The following United States patents might be considered relevant in connection with the present application:
______________________________________ U.S. Pat. No. Inventor Issue Date ______________________________________ 267,562 G. M. Mills Nov. 14, 1882 729,248 H. Yeager et al. May 26, 1903 1,567,284 F. B. Miller Dec. 29, 1925 1,609,791 W. C. Broadwell Dec. 7, 1926 1,980,588 A. Hopp Nov. 13, 1934 2,156,482 J. F. Robb May 2, 1939 2,417,480 E. Friedman Mar. 18, 1947 2,617,324 D. Brody Nov. 11, 1952 2,619,865 H. C. Lynch Dec. 2, 1952 2,739,065 A. C. Hugin Mar. 20, 1956 2,834,685 M. J. Ferguson May 13, 1958 3,085,883 E. L. Collier April 16, 1963 3,415,009 K. O. Knauf Dec. 10, 1968 3,590,749 E. Burns et al. July 6, 1971 3,666,388 H. Oberwelland et al. May 30, 1972 4,798,313 B. L. Brent Jan. 17, 1989 ______________________________________
U.S. Pat. No. 2,617,324 to Brody is directed to a concept wherein a whistle element is combined with a frozen confection and wherein the stick comprises part of the whistle element.
U.S. Pat. No. 2,156,482 to Robb discloses a frozen confection or the like wherein a handle element is connected to a balloon attachment which has a combined whistle, and wherein the deflated balloon is contained within a confection such as ice cream, as shown in FIG. 1 of the patent.
U.S. Pat.
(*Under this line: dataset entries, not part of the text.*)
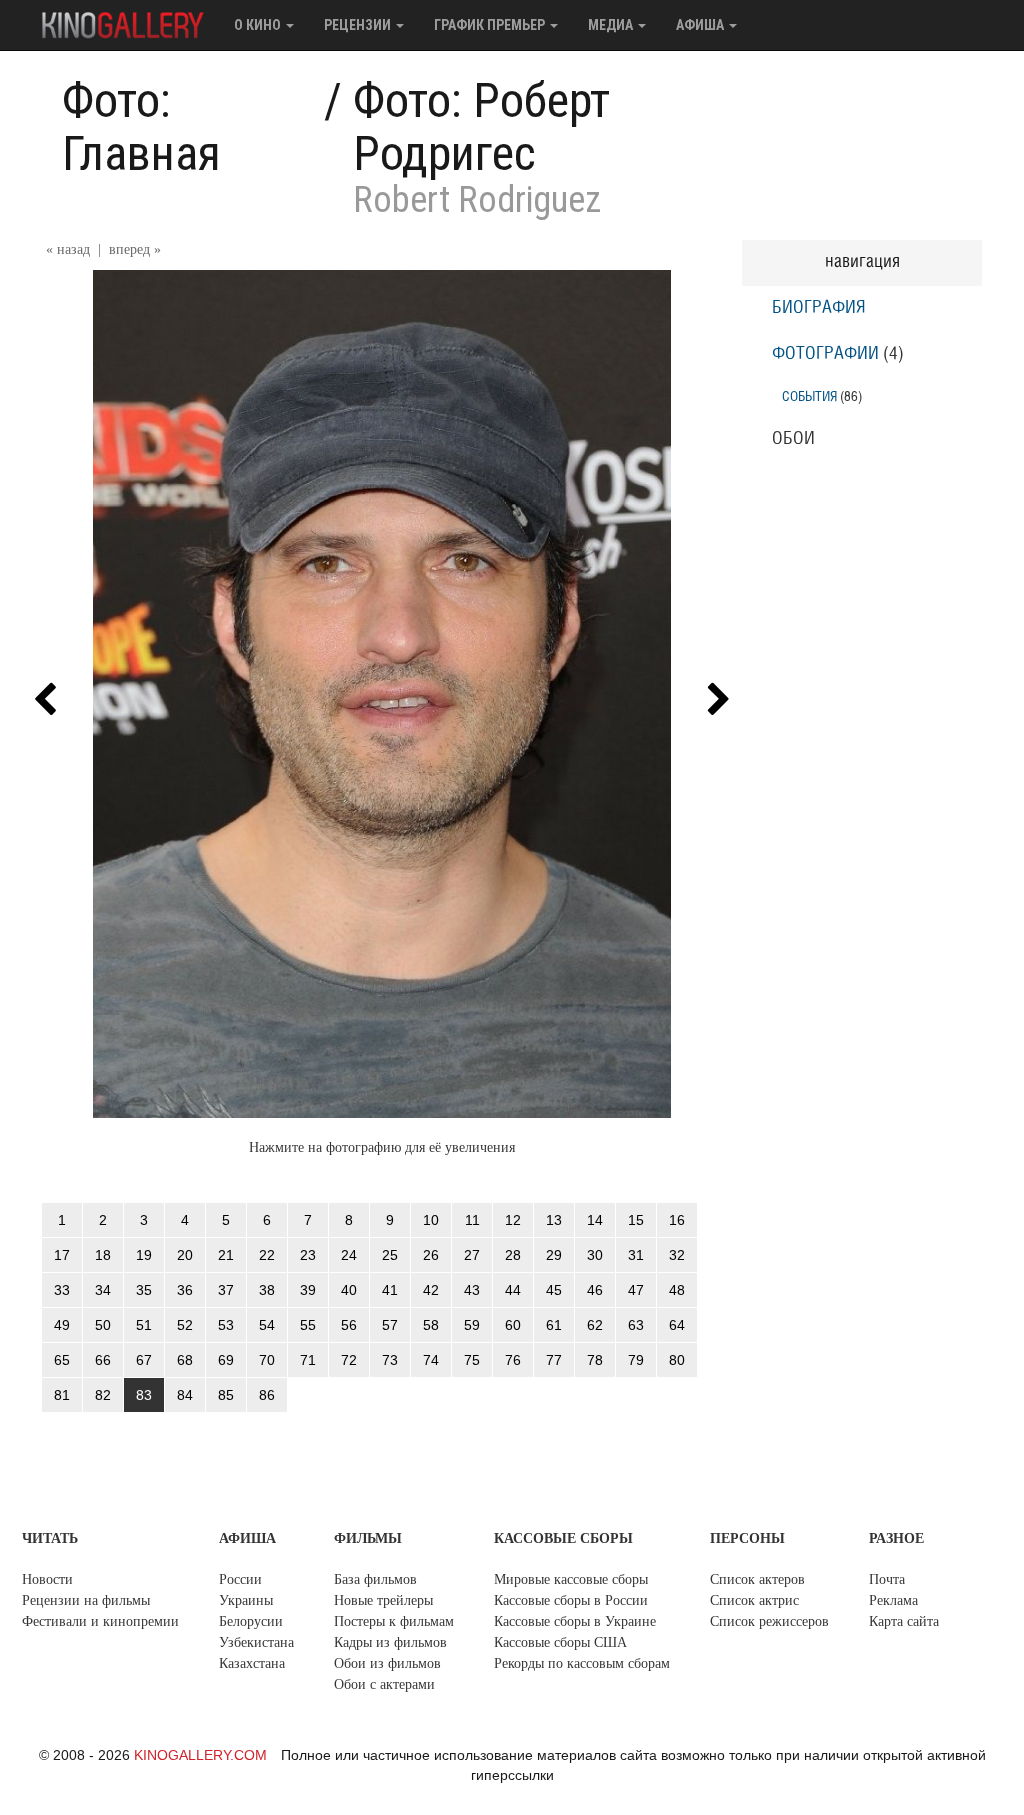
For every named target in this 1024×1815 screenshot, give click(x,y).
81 (62, 1395)
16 (677, 1220)
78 (595, 1360)
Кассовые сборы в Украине (575, 1621)
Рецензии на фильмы (86, 1600)
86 (267, 1395)
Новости (47, 1579)
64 (677, 1325)
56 (349, 1325)
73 (390, 1360)
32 (677, 1255)
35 (144, 1290)
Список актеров (757, 1579)
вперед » (135, 249)
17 (62, 1255)
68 (185, 1360)
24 (349, 1255)
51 (144, 1325)
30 (595, 1255)
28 (513, 1255)
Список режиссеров (769, 1621)
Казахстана (252, 1663)
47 (636, 1290)
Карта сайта (904, 1621)
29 (554, 1255)
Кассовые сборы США (560, 1642)
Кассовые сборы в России (571, 1600)
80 (677, 1360)
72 (349, 1360)
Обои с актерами (384, 1684)
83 (144, 1395)
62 (595, 1325)
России (240, 1579)
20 (185, 1255)
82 (103, 1395)
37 (226, 1290)
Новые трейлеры (383, 1600)
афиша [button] (701, 25)
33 (62, 1290)
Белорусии (251, 1621)
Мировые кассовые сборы (571, 1579)
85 (226, 1395)
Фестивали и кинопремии (100, 1621)
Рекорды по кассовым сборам (582, 1663)
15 (636, 1220)
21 (226, 1255)
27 (472, 1255)
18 (103, 1255)
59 (472, 1325)
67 (144, 1360)
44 (513, 1290)
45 (554, 1290)
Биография (819, 308)
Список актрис (754, 1600)
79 (636, 1360)
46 (595, 1290)
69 (226, 1360)
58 (431, 1325)
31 (636, 1255)
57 (390, 1325)
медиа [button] (612, 25)
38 (267, 1290)
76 (513, 1360)
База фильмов (375, 1579)
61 (554, 1325)
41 (390, 1290)
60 (513, 1325)
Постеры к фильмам (394, 1621)
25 (390, 1255)
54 (267, 1325)
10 (431, 1220)
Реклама (893, 1600)
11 (472, 1220)
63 (636, 1325)
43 (472, 1290)
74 (431, 1360)
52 (185, 1325)
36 (185, 1290)
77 (554, 1360)
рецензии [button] (359, 25)
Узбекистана (256, 1642)
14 (595, 1220)
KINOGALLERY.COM (200, 1755)
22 (267, 1255)
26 (431, 1255)
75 (472, 1360)
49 (62, 1325)
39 (308, 1290)
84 (185, 1395)
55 (308, 1325)
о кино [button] (259, 25)
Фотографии (825, 354)
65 (62, 1360)
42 (431, 1290)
No. 3,085,883 to Collier is directed to a confection having an inedible element disposed therein. In the embodiment of FIG. 10 the inedible statuette 72 is embedded within the ice cream bar 70. The ice cream bar 70 is supported by the handle or stick 74, but the statuette is not incorporated into the ice cream by being inserted into a recess previously formed, and then subsequently retained by a separately molded and frozen closure.
U.S. Pat. No. 1,567,284 to Miller is directed to a method and apparatus for forming whistle pops. A confection is first molded in the form of a whistle having the end opposite the mouthpiece open. Subsequently, the handle 45 is inserted and the wall 44 is molded to close the open end opposite the mouthpiece.
U.S. Pat. No. 1,980,588 to Hopp is directed to a frozen confection supported by a handle. As shown in FIG. 4, the frozen confection is provided with a passage 14 formed therein which is subsequently filled by the wooden stick 16 with its protecting covering 17, preferably at the time of sale. This reference discloses the formation of a frozen confection with a bore formed therein for receiving an inedible element, the stick, which is secured within the bore by means of a second confection element, a coating 17. The coating 17 is disclosed as being a candy type confection which is not actually molded.
U.S. Pat. No. 1,609,791 to Broadwell is directed a combined confection and whistle having a handle or stick which is offset from a recess connected with the whistle element. The confection shown and described is a candy article commonly known as a lollypop.
U.S. Pat. No. 2,834,685 to Ferguson is directed to a combination confection holder and toy boat. A stick 16 is disposed off center with respect to the major plane of the confection.
U.S. Pat. No. 2,619,865 to Lynch is directed a supporting stick or handle for a confection incorporating a whistle. The confection 10, which may be frozen confection, is supported by a stick 11 which is hollow and constitutes a whistle. However, the confection does not form any part of the sound forming cavity of the whistle.
U.S. Pat. No. 729,248 to Yeager and Rigney is directed to a method of making block ice cream. A shaped block A is first frozen and then subsequently placed in a mold into which the unfrozen confection for forming a block B is added, the combination then being frozen to form the finished product.